# Start of Stored rows

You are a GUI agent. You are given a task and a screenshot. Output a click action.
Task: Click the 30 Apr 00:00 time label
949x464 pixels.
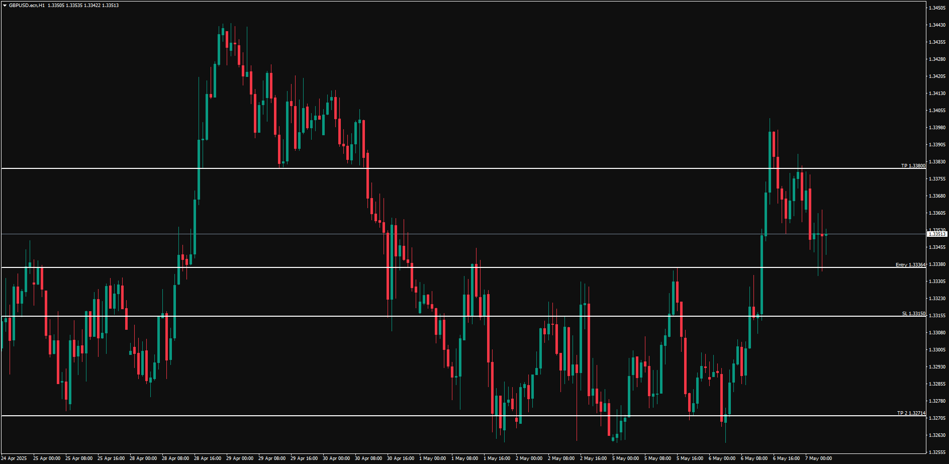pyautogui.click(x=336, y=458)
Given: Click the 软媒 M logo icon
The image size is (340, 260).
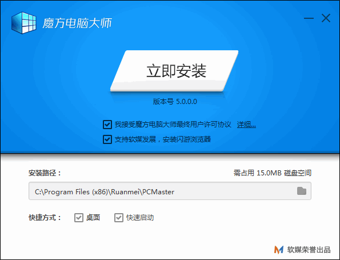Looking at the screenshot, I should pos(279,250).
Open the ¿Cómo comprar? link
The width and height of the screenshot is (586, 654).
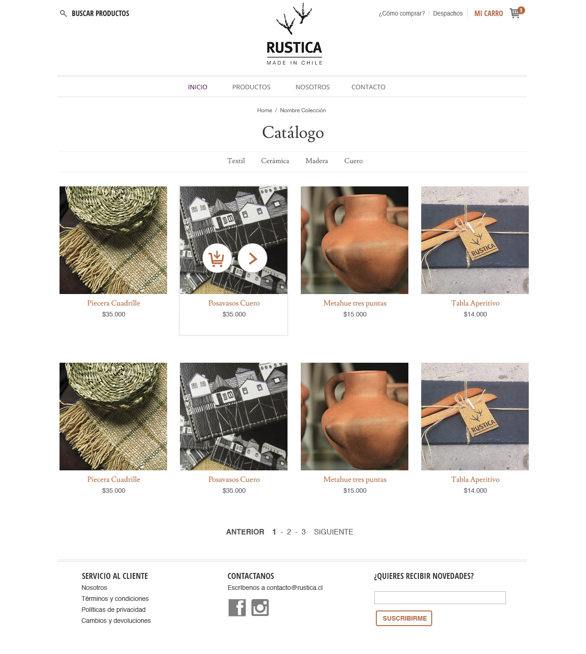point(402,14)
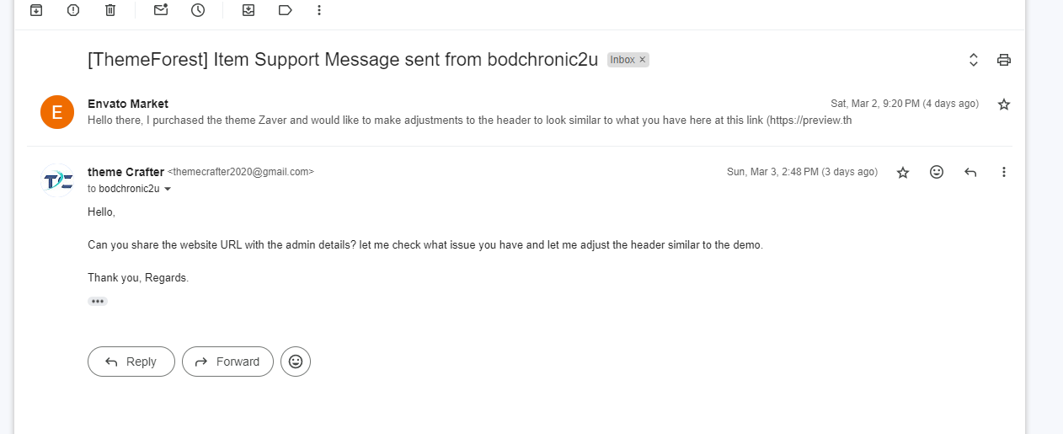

# End of Stored rows

→ **Direction**: Copy every row above word for word, leaving out the pictures.

→ **Final result**:
You are a GUI agent. You are given a task and a screenshot. Output a click action.
Task: Click the 30 Apr 00:00 time label
949x464 pixels.
pyautogui.click(x=336, y=458)
Given: Click the 软媒 M logo icon
The image size is (340, 260).
Looking at the screenshot, I should pos(279,250).
Open the ¿Cómo comprar? link
The width and height of the screenshot is (586, 654).
point(402,14)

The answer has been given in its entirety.